What to work on :: Reproduce all of the material below, replacing every occurrence of "computer-use agent" with "desktop automation agent" and leaving everything else unchanged.

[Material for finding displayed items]
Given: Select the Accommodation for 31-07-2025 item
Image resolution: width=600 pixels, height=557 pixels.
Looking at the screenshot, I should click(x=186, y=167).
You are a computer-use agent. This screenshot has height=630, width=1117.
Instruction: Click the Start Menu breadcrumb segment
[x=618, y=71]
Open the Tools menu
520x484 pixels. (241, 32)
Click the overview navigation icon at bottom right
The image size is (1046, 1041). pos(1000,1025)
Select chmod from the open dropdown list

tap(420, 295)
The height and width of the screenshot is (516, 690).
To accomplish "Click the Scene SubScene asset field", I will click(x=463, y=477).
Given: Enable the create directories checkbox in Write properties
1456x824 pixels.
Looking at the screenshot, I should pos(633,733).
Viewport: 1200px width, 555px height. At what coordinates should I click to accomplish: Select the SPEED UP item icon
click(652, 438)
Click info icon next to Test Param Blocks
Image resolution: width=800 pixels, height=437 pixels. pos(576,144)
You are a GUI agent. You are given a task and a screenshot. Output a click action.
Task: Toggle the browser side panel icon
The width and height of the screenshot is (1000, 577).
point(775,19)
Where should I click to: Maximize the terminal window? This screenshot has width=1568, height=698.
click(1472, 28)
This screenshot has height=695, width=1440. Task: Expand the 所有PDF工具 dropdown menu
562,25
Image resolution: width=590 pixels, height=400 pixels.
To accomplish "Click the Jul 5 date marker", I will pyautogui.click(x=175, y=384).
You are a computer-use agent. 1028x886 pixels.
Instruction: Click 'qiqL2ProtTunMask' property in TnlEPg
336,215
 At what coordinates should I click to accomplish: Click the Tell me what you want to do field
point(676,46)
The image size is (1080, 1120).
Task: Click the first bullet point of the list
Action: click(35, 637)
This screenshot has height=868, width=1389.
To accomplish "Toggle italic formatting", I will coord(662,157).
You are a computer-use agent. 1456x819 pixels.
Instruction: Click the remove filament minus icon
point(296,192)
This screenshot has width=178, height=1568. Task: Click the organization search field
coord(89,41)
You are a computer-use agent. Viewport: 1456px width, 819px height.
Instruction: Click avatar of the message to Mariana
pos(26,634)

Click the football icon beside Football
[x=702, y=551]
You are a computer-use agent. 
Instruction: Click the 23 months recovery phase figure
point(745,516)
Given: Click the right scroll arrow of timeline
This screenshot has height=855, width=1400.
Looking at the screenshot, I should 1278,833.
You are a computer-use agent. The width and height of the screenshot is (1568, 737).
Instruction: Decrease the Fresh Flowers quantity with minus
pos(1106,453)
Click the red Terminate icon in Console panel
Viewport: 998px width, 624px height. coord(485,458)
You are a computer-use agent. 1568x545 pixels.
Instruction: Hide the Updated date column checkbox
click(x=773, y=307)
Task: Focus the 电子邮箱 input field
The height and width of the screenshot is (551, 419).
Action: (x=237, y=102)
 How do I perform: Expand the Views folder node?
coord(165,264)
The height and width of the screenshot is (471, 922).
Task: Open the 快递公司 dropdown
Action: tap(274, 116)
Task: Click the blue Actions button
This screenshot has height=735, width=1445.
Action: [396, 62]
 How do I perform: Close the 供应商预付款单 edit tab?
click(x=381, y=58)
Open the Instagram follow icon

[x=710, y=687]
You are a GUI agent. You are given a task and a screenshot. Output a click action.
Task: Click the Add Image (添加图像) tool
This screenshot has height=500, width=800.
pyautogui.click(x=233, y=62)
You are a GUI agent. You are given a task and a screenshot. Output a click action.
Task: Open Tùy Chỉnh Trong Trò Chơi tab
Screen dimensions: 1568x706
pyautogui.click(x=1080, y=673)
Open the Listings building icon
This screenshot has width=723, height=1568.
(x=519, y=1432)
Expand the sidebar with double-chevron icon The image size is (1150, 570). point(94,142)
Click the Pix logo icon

Correct output ::
Given: Select the Accommodation for 31-07-2025 item
Image resolution: width=600 pixels, height=557 pixels.
Looking at the screenshot, I should click(x=186, y=167).
You are a desktop automation agent. This screenshot has height=630, width=1117.
Instruction: Click the Start Menu breadcrumb segment
[x=618, y=71]
Open the Tools menu
520x484 pixels. (241, 32)
Click the overview navigation icon at bottom right
The image size is (1046, 1041). pos(1000,1025)
Select chmod from the open dropdown list

tap(420, 295)
The height and width of the screenshot is (516, 690).
To accomplish "Click the Scene SubScene asset field", I will click(x=463, y=477).
Given: Enable the create directories checkbox in Write properties
1456x824 pixels.
Looking at the screenshot, I should pos(633,733).
Viewport: 1200px width, 555px height. At what coordinates should I click to accomplish: Select the SPEED UP item icon
click(652, 438)
Click info icon next to Test Param Blocks
Image resolution: width=800 pixels, height=437 pixels. pos(576,144)
You are a GUI agent. You are given a task and a screenshot. Output a click action.
Task: Toggle the browser side panel icon
The width and height of the screenshot is (1000, 577).
point(775,19)
Where should I click to: Maximize the terminal window? This screenshot has width=1568, height=698.
click(1472, 28)
This screenshot has height=695, width=1440. Task: Expand the 所有PDF工具 dropdown menu
562,25
Image resolution: width=590 pixels, height=400 pixels.
To accomplish "Click the Jul 5 date marker", I will pyautogui.click(x=175, y=384).
You are a desktop automation agent. 1028x886 pixels.
Instruction: Click 'qiqL2ProtTunMask' property in TnlEPg
336,215
 At what coordinates should I click to accomplish: Click the Tell me what you want to do field
point(676,46)
The image size is (1080, 1120).
Task: Click the first bullet point of the list
Action: click(35, 637)
This screenshot has height=868, width=1389.
To accomplish "Toggle italic formatting", I will coord(662,157).
You are a desktop automation agent. 1456x819 pixels.
Instruction: Click the remove filament minus icon
point(296,192)
This screenshot has width=178, height=1568. Task: Click the organization search field
coord(89,41)
You are a desktop automation agent. Viewport: 1456px width, 819px height.
Instruction: Click avatar of the message to Mariana
pos(26,634)

Click the football icon beside Football
[x=702, y=551]
You are a desktop automation agent. 
Instruction: Click the 23 months recovery phase figure
point(745,516)
Given: Click the right scroll arrow of timeline
This screenshot has height=855, width=1400.
Looking at the screenshot, I should 1278,833.
You are a desktop automation agent. The width and height of the screenshot is (1568, 737).
Instruction: Decrease the Fresh Flowers quantity with minus
pos(1106,453)
Click the red Terminate icon in Console panel
Viewport: 998px width, 624px height. coord(485,458)
You are a desktop automation agent. 1568x545 pixels.
Instruction: Hide the Updated date column checkbox
click(x=773, y=307)
Task: Focus the 电子邮箱 input field
The height and width of the screenshot is (551, 419).
Action: (x=237, y=102)
 How do I perform: Expand the Views folder node?
coord(165,264)
The height and width of the screenshot is (471, 922).
Task: Open the 快递公司 dropdown
Action: tap(274, 116)
Task: Click the blue Actions button
This screenshot has height=735, width=1445.
Action: [396, 62]
 How do I perform: Close the 供应商预付款单 edit tab?
click(x=381, y=58)
Open the Instagram follow icon

[x=710, y=687]
You are a GUI agent. You are given a task and a screenshot. Output a click action.
Task: Click the Add Image (添加图像) tool
This screenshot has height=500, width=800.
pyautogui.click(x=233, y=62)
You are a GUI agent. You are given a task and a screenshot. Output a click action.
Task: Open Tùy Chỉnh Trong Trò Chơi tab
Screen dimensions: 1568x706
pyautogui.click(x=1080, y=673)
Open the Listings building icon
This screenshot has width=723, height=1568.
(x=519, y=1432)
Expand the sidebar with double-chevron icon The image size is (1150, 570). point(94,142)
Click the Pix logo icon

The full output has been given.